The Creative Process as Seen through the Dharma (that is: without so much suffering)

Geraldine deLuca - author and artist

This site is about writing and painting. I have taught writing and literature for many years and have thought a great deal about process. In March 0f 2018, I published a book called Teaching Toward Freedom: Supporting Voices and Silence in the College Classroom (New York: Routledge, 2018) which is, among other subjects, about process and the condition of our spirit as we do our work.  What kindnesses do we allow ourselves? What pressures do we carry with us?  What happens when we are doing well? What happens when we are stuck?

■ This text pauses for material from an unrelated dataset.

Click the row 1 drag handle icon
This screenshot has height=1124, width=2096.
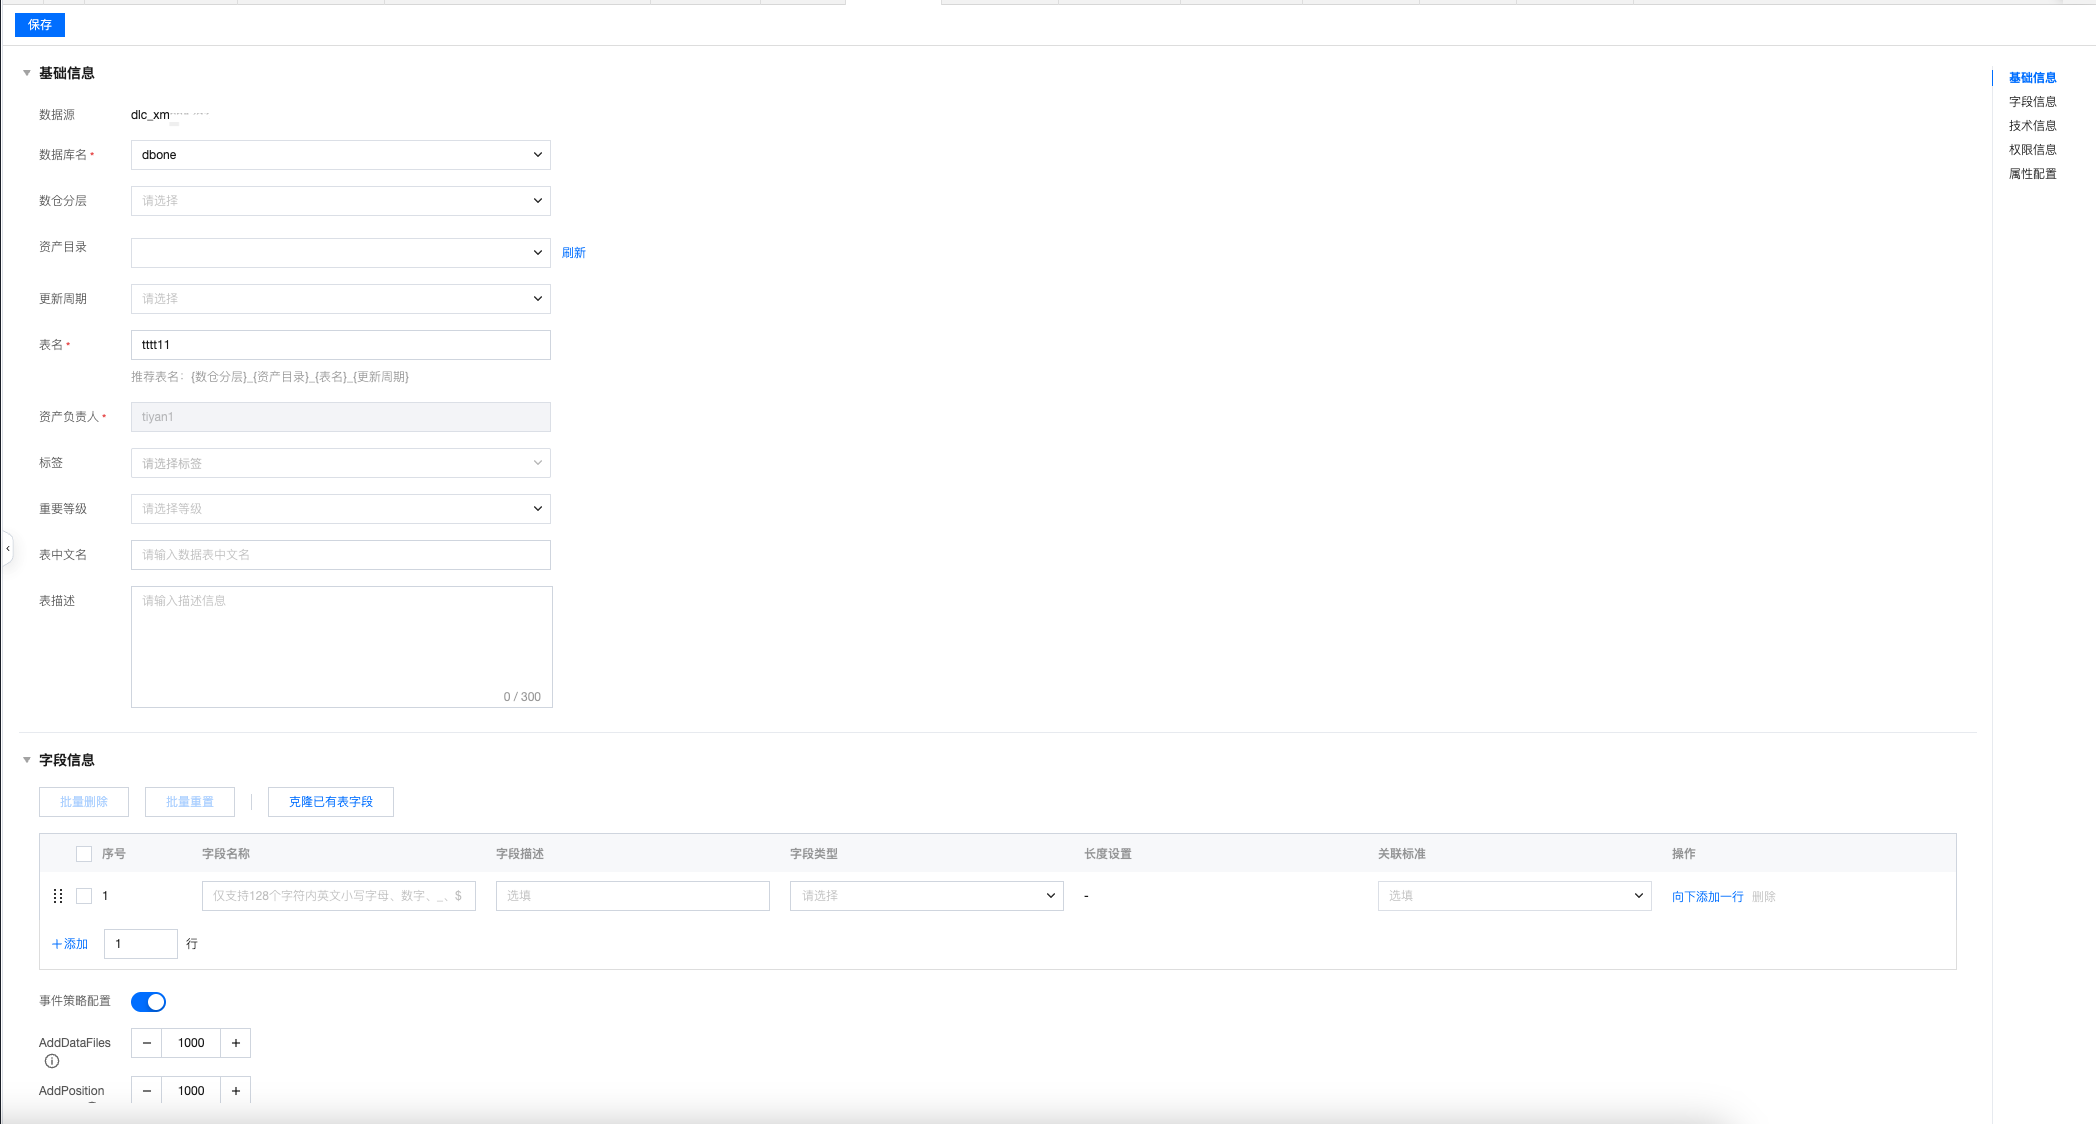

But even as I think about process, I am beginning to realize, I need also to think about how we perceive our work.  Academic and corporate culture instills in us an overwhelming concern with how good something is: our drawings, our writing, our looks, etc.  Will we win any prizes?  Will people admire us?  Or will we be judged as bunglers, second-rate?  What grade or ranking will we get in this culture where everything is assessed?   This is the air we breathe.  How do we get out from under it?

I’ve also practiced meditation for a long time now. I have a regular practice–at least half an hour a day.  I also attend sits regularly and occasionally go on retreats.   I search for and read texts that ease my way.  I have meetings with other artists and writers who study Buddhism.   I am especially grateful to Doreen Schweizer, Senior Teacher at my “sangha,” Valley Insight Meditation Society, for the clarity of her teaching and her abiding kindness. 

So: how can we do our work without assessment, but with curiosity, steadiness, a willingness to take risks, generosity toward ourselves and others?

I explore how we relax as we shape our work, how we stay kind to ourselves and grateful to those who have shown us the way.  That involves noticing when we are envious and allowing that envy, which is often admiration overlaid with self-doubt, to soften. How do we turn those feelings of our own unworthiness into gratitude and awe that someone else has, through her work, shown us a new way to see, to craft, to understand our world.